Two other "legends" who believe in self-experimentation are Tim Ferriss and myself. (Just kidding about the legends part!)
Later this week, Tim's latest book, "The 4-Hour Body", hits the stores. Tim is a NY Times Best-Selling Author and has been recording his
workouts for years and years. John Berardi has too, and so should you.
Record your diet and workouts, and you'll learn a LOT about yourself and what works for your fat loss.

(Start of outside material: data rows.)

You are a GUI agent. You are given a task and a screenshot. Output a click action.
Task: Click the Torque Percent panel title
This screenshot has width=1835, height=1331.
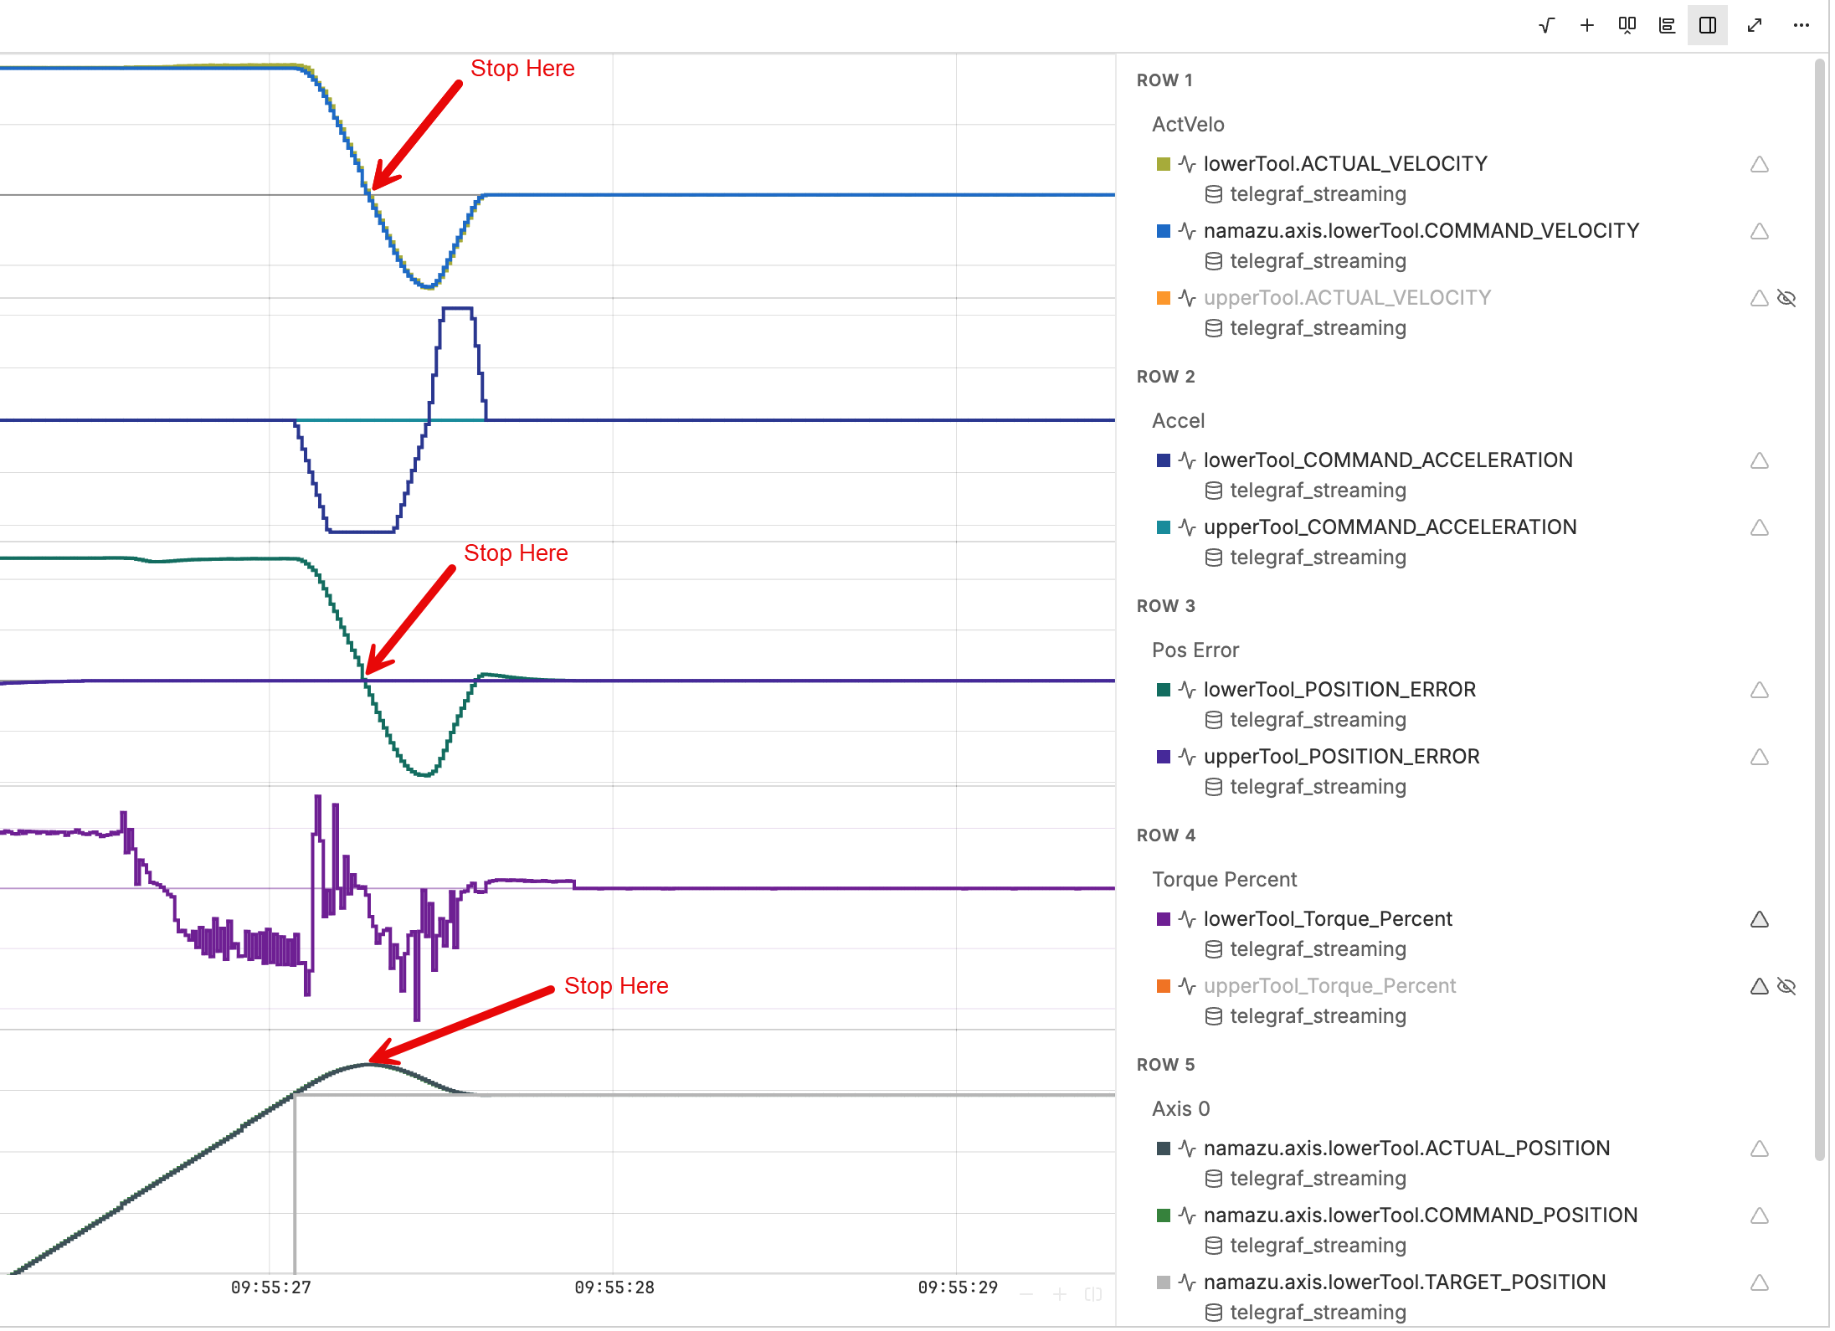click(x=1223, y=879)

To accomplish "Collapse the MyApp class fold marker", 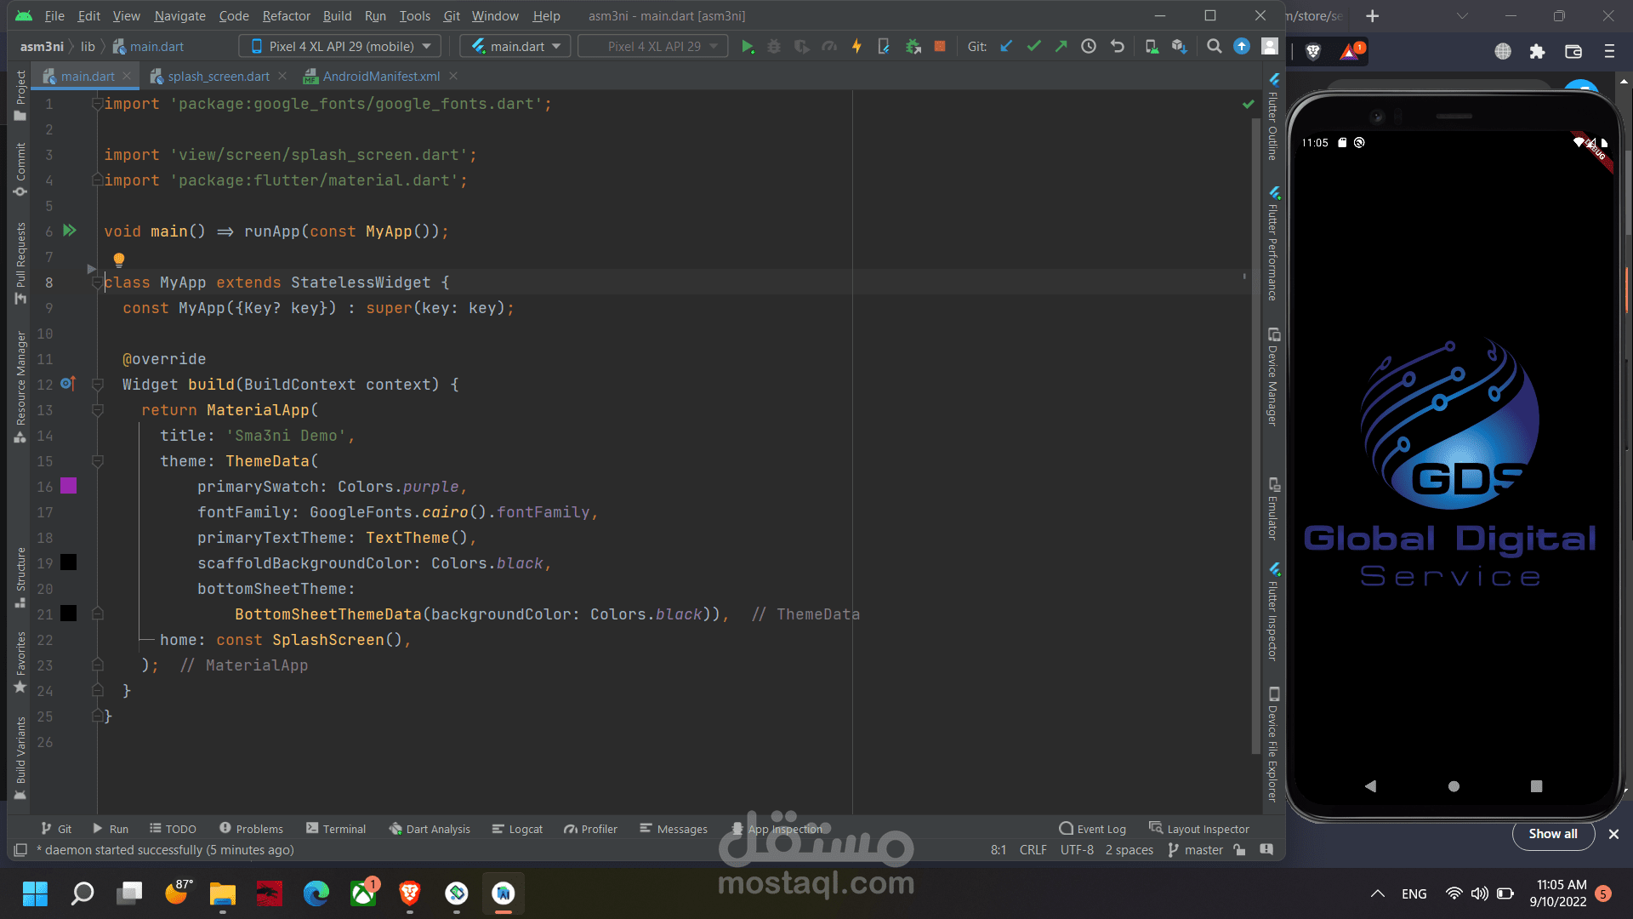I will point(97,283).
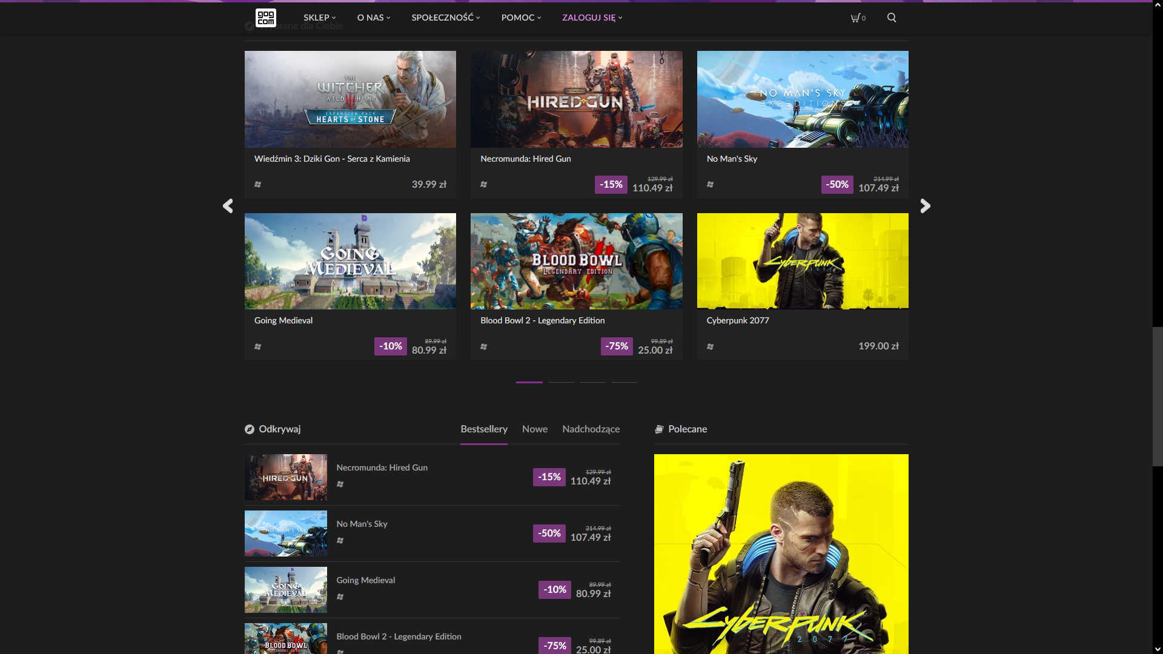Click the GOG.com logo icon

pos(265,18)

By the way, watch for a free one-hour interview where I ask Tim about the fat loss section of the book. Pretty interesting - and controversial - stuff. Comes out Wednesday.
Get tough,
Craig Ballantyne, CSCS, MS
PS - Reward yourself for meeting goals.
Buy yourself something nice Be thankful for what you have accomplished. A positive attitude goes further in fat loss and in life than a negative attitude.
1 comment:
I'm trying to figure out what I can glean from your site and materials but it's a little difficult since you place such stress on burning fat and body fat percentages. I don't need to lose any fat, so far as I'm concerned. I don't think my body fat percentage is anything like 10%--probably more like 15%. And I don't really care to know precisely what it is. I think I'm fine the way I am and I don't intend to enter any bodybuilding contests or go running around on the beach with only shorts on--though if I did run around like that and people knew my age (51), they'd probably think I was a remarkable specimen. But, no, I don't want to burn off any more fat. I do mainly cycling for exercise and have augmented that over recent years with some upper-body strength training--mostly by excerpting parts of some beachbody routines (parts of P90X, of Power 90 and of Power Half Hour--the parts that focus on upper-body workouts). Really what I'm trying to do is find further variations on upper body workouts and strength training. I don't need anything aerobic; my cycling suits just fine for that. And it keeps the legs toned as much as I need them to be. But I've heard positive reviews of your site and routines, and came looking for ways that I can further vary my upper-body workouts: can I find anything like that here? No total body workout is needed, just upper body. And I try to keep equipment costs to a minimum. If you can direct me to any resources on your site that would suit my needs, I'd appreciate it. You're welcome to look at my blog for the lowdown on my fitness endeavors--they're nothing earth shattering, but I think I do pretty well for someone my age.